# [Aim of the task]
Return all of the material that follows, keeping each line exactly as it is.

:: Data extracts

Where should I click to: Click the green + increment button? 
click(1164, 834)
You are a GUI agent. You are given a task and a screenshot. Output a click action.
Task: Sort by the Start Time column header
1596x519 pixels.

::::

# [Task response]
Where should I click to: Click the green + increment button? 
click(1164, 834)
You are a GUI agent. You are given a task and a screenshot. Output a click action.
Task: Sort by the Start Time column header
1596x519 pixels.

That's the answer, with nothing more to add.